JAKARTA - About 2,000 members of the Front Pembela Islam (FPI), or Islamic Defenders' Front, and other Muslim hardline groups marched in protest against the police on Monday (Jan 23) for investigating FPI leader Habib Rizieq Shihab.
The 51-year-old cleric, or ulama, reported to the Jakarta police headquarters on Monday for questioning over multiple allegations of blasphemy and defaming Indonesia's national symbols.
The protesters marched from Al-Azhar mosque to the police headquarters in support of Mr Rizieq, who gained notoriety recently for leading a series of street protests against Jakarta governor Basuki Tjahaja Purnama last year.
Mr Asep Syarifudin, who heads the Islamic Movement Alliance at Al-Azhar mosque, was one of the earliest to arrive at the mosque for the rally and the 2.5-km street march.
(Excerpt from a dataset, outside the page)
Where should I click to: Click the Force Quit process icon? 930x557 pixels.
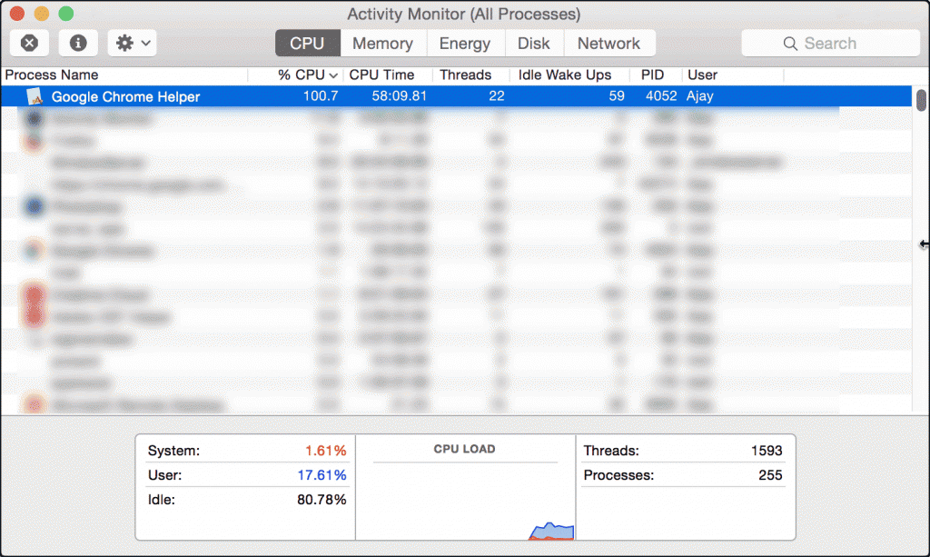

"Stop criminalisation against ulamas," he told The Straits Times when asked why he was protesting against the police. "We will support ulamas that are criminalised by anyone and we won't let anyone criminalise ulamas."
Jakarta police spokesman Argo Yuwono told The Straits Times that some 2,000 people took part in the protest march. Small groups of protesters, including some from outside of Jakarta, started appearing at Al-Azhar mosque as early as 1am on Monday.
It has been widely speculated in recent days that the police and prosecutors will officially declare Mr Rizieq a suspect and tender charges against him.
This comes after West Java prosecutors announced that they will also be interviewing Mr Rizieq. The involvement of prosecutors in interrogations typically signal a finalisation of indictments against a suspect, said lawyers.
Mr Rizieq, who is FPI chairman, had led three street rallies between October and December last year to protest against governor Basuki, popularly known as Ahok, for allegedly insulting Islam.
But Mr Rizieq now faces similar charge as well as a case of defammation that revolves around a two-minute long video that showed him telling an audience that Indonesia's founding President Sukarno had written an earlier version of Pancasila - the national ideology which promotes diversity and democracy - that did not prioritise belief in God.
The case is the first of at least five police reports lodged against Mr Rizieq. One of them was filed by a local Catholic group accusing the firebrand cleric of making blasphemous comments about Jesus Christ.
Last week, police interrogated Mr Rizieq for more than six hours for defaming Pancasila and Mr Sukarno.
Meanwhile, the case against Mr Basuki is now the subject of a court hearing, which resumes on Tuesday, even as the governor continues to campaign for re-election.